BRANO FORNITO:
A metà della maratona, durante una delle due soste, ricevo la visita graditissima dell’amico Silvano e Signora. Lui ha avuto la nomina di recente a Presidente del Consorzio dell’olio DOP aprutino pescarese. Non c’eravamo più incontrati dalla selezione degli oli DOP nella commissione di Cariati per il premo Sirena d’Oro 2008. facciamo una bella chiacchierata e quando riprende la festa ci salutiamo con un abbraccio.
Con le nuove portate ormai il primo giro di brindisi si è esaurito e dunque ne preparo un secondo per raccontare lo scorrere del tempo e le prime emozioni che ci hanno colpito.
Intanto siamo arrivati alla portata numero 34 e viene versato il vino rosso, un bel Montepulciano rubino, pieno di colore, di profumi e intenso di sapori.
Ecco dunque la seconda rima in un sonetto per l’avanzamento della cena sul far della sera:
Scorre il tempo inesorabile
Di una giornata memorabile.
Ci siamo immersi nella tradizione
Dei cibi, dei costumi, della dizione.
Anche gli amici forestieri
Hanno apprezzato i caci nei panieri
Anche le signore imbellettate
Si sono alla fin fine rinfrancate.
Arriva dunque del sabato la sera
E abbiamo ancora una bella cera
Dopo i cibi, il bianco e il cerasolo
Col rosso Montepulciano, anche da solo
Brindiamo dunque lieti alla Panarda,
che si fa solo in Abruzzo e qui ci attarda.
La Panarda – Chiusura in crescendo.
Nonostante gli avvertimenti del Gran Cerimoniere, alcuni commensali hanno dovuto cedere le armi e si sono dovuti allontanare per impegni precedenti, ma il grosso della compagnia prosegue imperterrita. Ora crescono sapori, con le carni rosse, la coratella, la porchetta accompagnata dalla gustosissima insalata rinforzata (da uvetta, noci, formaggi, pezzi di frutta e altro).
Dopo il prezioso e buonissimo decotto di nonna Carmela (nonna di Mimmo) inizia la trafila dei formaggi e infine i dolci, che vengono disposti con eleganza sui tre tavoli della sala.
Prima di assaggiarli, visto che da un pezzo si è fatta notte, arriva l’invito a uscire in giardino per la festa della Pupa.

INSIEME DI VOCI:
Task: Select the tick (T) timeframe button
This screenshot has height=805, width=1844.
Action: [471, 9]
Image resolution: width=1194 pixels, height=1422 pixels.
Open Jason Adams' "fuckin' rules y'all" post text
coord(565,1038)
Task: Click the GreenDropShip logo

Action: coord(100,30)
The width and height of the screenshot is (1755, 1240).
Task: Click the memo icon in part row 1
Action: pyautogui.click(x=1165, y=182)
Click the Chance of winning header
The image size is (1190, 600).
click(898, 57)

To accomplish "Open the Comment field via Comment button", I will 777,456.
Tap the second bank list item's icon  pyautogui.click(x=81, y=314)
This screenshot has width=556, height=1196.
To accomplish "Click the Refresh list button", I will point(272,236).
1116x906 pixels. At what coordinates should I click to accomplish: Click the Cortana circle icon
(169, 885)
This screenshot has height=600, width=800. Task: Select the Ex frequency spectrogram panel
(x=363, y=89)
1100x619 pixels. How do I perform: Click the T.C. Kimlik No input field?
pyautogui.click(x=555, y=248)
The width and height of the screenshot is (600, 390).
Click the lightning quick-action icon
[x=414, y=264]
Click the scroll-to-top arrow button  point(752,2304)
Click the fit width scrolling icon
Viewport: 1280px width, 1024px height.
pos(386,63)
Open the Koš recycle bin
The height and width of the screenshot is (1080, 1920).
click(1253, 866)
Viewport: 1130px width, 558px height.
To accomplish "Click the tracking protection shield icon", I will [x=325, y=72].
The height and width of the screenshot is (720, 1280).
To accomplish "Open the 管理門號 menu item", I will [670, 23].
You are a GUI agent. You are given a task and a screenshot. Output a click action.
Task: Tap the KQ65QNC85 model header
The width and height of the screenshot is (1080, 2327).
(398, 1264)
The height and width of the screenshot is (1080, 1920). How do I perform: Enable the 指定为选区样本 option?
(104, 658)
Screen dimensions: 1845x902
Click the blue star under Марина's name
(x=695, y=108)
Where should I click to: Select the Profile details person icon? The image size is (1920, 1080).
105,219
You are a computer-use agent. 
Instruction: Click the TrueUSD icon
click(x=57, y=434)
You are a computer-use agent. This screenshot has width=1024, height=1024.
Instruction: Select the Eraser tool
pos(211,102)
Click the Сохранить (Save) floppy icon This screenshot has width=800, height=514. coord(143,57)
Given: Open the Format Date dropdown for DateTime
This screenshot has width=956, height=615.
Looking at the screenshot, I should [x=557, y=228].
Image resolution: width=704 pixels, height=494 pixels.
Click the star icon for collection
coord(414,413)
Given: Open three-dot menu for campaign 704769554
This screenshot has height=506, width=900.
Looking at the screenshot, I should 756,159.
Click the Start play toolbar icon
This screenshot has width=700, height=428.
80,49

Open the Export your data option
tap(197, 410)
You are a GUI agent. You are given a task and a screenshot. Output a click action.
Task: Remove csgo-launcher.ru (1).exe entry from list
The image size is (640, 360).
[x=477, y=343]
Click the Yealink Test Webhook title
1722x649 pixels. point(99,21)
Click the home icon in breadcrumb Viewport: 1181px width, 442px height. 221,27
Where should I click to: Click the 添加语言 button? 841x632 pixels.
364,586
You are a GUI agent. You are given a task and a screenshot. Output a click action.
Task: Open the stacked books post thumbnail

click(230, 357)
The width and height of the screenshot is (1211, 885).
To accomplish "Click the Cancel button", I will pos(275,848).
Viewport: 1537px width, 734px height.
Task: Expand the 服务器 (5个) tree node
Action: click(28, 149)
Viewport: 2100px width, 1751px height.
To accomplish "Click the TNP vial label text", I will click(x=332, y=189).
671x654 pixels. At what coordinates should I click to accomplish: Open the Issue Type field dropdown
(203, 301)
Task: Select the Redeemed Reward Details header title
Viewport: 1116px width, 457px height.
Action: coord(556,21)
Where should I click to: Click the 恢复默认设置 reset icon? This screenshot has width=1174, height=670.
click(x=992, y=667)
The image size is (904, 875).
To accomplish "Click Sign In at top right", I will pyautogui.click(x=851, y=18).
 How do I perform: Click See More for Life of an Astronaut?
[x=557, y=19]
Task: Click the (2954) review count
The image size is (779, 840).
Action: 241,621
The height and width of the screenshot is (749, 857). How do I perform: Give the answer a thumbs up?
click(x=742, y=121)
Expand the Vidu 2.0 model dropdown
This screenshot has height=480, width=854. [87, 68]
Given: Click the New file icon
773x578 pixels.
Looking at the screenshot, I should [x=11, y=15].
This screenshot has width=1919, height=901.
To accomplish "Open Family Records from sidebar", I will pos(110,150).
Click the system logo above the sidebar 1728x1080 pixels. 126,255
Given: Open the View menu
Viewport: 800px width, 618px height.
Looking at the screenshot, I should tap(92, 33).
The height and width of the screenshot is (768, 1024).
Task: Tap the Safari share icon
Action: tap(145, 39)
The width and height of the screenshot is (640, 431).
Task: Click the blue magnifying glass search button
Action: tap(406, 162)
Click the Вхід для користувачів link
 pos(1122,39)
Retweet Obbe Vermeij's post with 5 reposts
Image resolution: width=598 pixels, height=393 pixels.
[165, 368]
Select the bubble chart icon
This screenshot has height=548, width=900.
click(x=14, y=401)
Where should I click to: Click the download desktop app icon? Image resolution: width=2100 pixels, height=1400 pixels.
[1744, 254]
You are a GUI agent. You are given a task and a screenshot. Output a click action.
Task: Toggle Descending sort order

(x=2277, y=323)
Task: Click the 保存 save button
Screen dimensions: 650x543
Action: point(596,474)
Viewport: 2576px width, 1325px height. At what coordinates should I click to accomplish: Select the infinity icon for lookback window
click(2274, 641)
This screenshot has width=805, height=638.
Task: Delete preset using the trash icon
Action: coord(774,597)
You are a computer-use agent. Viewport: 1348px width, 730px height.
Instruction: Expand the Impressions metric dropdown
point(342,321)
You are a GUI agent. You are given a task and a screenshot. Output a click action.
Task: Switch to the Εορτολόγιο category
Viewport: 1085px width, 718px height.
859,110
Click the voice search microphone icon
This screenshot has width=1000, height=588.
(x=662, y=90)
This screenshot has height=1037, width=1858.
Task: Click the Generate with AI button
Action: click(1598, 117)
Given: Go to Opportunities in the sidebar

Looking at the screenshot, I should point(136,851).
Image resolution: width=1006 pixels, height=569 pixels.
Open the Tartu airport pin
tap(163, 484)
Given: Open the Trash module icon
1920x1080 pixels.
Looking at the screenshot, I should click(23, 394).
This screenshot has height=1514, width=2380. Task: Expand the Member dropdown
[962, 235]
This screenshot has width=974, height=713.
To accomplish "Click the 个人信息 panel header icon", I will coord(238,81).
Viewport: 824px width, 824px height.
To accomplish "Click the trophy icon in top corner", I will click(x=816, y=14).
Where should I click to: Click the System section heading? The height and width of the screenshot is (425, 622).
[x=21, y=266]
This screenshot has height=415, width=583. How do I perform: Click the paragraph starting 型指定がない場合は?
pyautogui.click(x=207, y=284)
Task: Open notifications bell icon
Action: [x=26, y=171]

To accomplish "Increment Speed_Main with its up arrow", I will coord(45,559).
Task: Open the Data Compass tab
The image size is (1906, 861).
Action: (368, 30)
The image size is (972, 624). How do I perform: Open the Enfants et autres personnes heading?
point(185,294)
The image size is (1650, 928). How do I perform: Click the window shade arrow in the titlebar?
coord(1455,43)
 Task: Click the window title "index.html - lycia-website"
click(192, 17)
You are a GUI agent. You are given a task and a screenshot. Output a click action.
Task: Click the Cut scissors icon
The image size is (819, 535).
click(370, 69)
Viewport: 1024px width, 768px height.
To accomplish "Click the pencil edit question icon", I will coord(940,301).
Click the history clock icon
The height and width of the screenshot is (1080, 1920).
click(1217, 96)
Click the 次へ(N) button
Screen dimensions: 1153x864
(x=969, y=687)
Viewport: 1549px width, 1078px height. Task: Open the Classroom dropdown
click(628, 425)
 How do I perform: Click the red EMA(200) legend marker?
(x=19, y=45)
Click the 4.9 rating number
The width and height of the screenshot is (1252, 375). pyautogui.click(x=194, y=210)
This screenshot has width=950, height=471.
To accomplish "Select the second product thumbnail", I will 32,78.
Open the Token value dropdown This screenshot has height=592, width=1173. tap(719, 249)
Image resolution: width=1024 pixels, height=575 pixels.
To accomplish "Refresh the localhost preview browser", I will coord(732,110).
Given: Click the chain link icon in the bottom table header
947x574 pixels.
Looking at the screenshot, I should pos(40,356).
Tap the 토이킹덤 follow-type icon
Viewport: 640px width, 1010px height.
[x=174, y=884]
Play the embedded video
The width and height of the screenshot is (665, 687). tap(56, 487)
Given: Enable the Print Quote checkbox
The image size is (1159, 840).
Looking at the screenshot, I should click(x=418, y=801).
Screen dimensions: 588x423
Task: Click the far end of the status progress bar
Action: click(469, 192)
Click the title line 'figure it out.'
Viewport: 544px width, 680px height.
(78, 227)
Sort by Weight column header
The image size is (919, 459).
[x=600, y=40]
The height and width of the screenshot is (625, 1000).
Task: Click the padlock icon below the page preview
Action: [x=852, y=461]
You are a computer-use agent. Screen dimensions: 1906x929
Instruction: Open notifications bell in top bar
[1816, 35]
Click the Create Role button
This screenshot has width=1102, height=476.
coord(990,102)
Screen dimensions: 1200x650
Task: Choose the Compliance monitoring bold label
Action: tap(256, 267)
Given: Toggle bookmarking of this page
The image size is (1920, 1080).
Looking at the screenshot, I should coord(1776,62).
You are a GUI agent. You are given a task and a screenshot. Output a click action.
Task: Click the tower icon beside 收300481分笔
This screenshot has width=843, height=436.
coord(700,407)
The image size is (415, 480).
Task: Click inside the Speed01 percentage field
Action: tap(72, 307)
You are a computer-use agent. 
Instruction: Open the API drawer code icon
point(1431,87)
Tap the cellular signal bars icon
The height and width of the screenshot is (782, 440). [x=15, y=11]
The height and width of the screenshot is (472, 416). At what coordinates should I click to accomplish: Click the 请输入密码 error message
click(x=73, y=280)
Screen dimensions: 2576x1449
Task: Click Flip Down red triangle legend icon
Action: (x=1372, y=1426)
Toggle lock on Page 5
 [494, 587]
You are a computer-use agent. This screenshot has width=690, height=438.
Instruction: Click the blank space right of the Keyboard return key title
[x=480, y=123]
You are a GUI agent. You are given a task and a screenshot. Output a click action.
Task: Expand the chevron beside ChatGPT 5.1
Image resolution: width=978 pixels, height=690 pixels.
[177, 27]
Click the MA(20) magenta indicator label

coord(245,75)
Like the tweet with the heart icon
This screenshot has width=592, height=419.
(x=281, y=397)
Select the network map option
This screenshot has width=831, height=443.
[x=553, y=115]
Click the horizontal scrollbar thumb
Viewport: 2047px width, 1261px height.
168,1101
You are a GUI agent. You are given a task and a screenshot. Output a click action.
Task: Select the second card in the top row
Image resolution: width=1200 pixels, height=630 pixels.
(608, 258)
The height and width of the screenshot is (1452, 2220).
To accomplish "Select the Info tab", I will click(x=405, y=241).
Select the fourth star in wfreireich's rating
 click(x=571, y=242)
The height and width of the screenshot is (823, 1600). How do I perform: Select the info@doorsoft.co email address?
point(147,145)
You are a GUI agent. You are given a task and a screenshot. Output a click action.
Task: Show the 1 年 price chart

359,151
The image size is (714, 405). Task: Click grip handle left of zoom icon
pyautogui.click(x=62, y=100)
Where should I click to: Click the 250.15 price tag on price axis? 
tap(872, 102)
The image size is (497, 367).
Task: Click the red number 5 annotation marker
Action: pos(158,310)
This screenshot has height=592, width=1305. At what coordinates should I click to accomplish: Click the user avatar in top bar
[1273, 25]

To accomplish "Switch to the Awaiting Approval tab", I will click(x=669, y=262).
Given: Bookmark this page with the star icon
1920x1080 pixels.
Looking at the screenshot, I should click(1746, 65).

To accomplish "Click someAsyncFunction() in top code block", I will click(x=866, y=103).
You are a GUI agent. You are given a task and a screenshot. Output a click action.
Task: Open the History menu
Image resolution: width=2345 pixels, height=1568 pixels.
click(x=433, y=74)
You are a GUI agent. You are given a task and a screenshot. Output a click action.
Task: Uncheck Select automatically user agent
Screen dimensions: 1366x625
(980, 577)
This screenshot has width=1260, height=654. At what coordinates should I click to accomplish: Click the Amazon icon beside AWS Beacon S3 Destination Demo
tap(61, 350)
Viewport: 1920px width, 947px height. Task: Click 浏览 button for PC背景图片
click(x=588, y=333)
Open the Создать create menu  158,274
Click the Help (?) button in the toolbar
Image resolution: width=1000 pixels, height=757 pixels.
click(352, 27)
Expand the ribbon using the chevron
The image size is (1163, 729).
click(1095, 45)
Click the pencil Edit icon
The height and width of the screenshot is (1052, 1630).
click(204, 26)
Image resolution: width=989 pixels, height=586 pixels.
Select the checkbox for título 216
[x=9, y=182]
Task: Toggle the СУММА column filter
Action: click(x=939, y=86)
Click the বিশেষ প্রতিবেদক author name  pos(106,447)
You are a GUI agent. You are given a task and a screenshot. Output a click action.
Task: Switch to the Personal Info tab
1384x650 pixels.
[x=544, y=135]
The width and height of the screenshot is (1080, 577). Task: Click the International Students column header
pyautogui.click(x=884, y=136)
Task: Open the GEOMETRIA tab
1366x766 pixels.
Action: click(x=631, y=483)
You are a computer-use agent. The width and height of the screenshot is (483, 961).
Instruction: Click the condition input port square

COMPITI DA SVOLGERE:
1) Nel brano sulla Panarda, perché viene preparato un secondo giro di brindisi e a che cosa serve? Rispondi in una, due o tre frasi.
2) Ricopia dalle voci tutto ciò che va dalla riga che contiene "Task: Open the Data Compass tab" fino alla riga che contiene "click(370, 69)", includendo entrambe.
Le voci non hanno alcun legame con il brano.

RISPOSTE IN ORDINE:
1) Viene preparato un secondo giro di brindisi perché, con l'arrivo delle nuove portate, il primo si era ormai esaurito. Serve a raccontare lo scorrere del tempo e le prime emozioni che hanno colpito i presenti.

2)
Task: Open the Data Compass tab
The image size is (1906, 861).
Action: (368, 30)
The image size is (972, 624). How do I perform: Open the Enfants et autres personnes heading?
point(185,294)
The image size is (1650, 928). How do I perform: Click the window shade arrow in the titlebar?
coord(1455,43)
 Task: Click the window title "index.html - lycia-website"
click(192, 17)
You are a GUI agent. You are given a task and a screenshot. Output a click action.
Task: Click the Cut scissors icon
The image size is (819, 535).
click(370, 69)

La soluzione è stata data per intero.